- YOUR GOAL -
Repeat every line from the line containing "Task: Open the Strumenti menu" to the end of the data, exactly. Leave the pictures out.
============
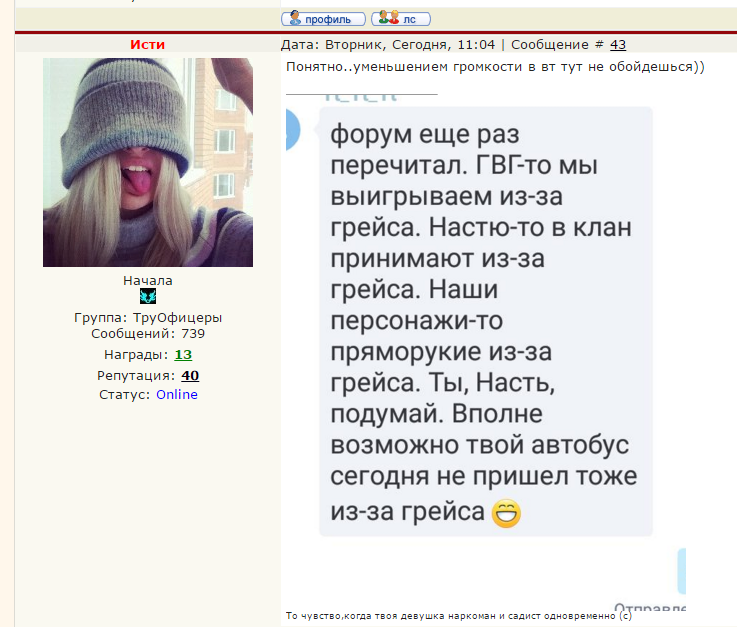Viewport: 737px width, 627px height.
Task: Open message number 43 permalink
Action: (617, 44)

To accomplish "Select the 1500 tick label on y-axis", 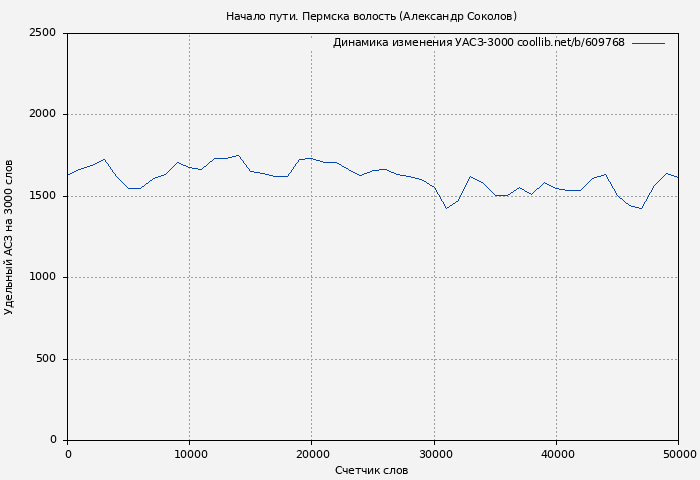I will coord(42,196).
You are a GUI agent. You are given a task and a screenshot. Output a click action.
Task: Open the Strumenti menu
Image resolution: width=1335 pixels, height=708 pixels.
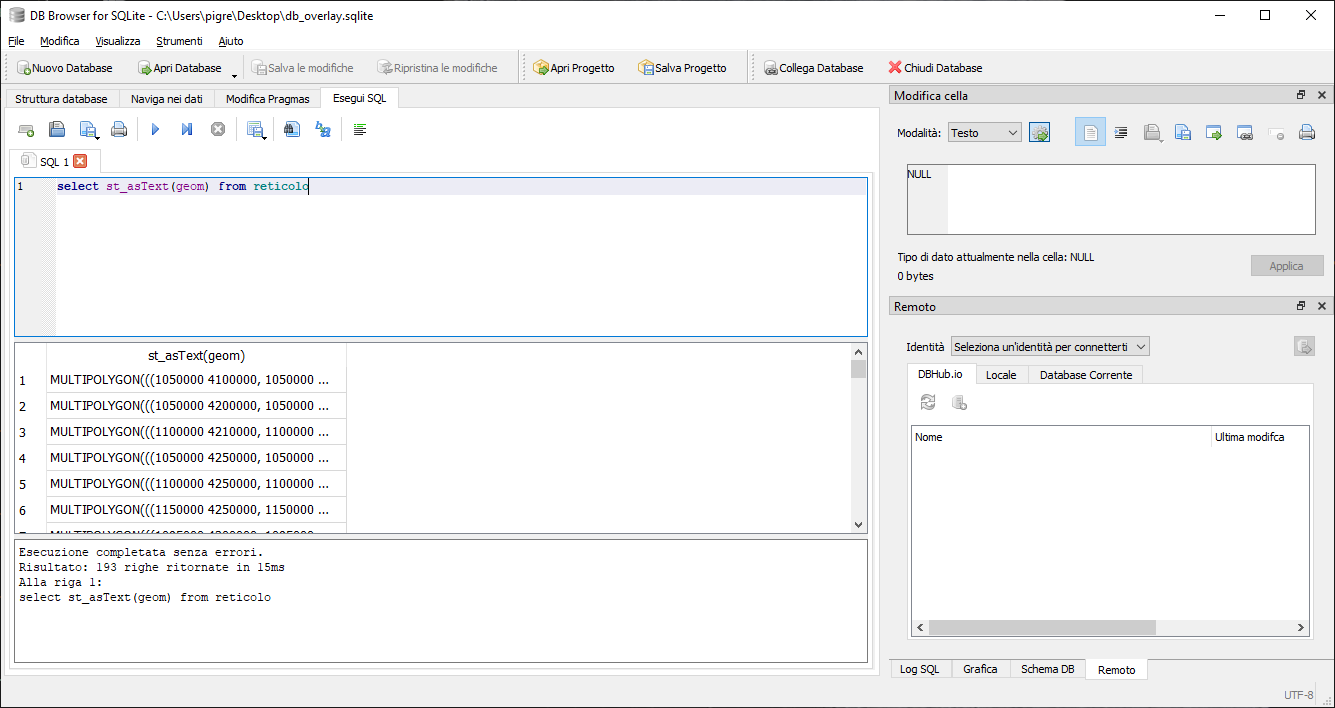179,41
============
- TASK SOLUTION -
Task: Open the Strumenti menu
Image resolution: width=1335 pixels, height=708 pixels.
179,41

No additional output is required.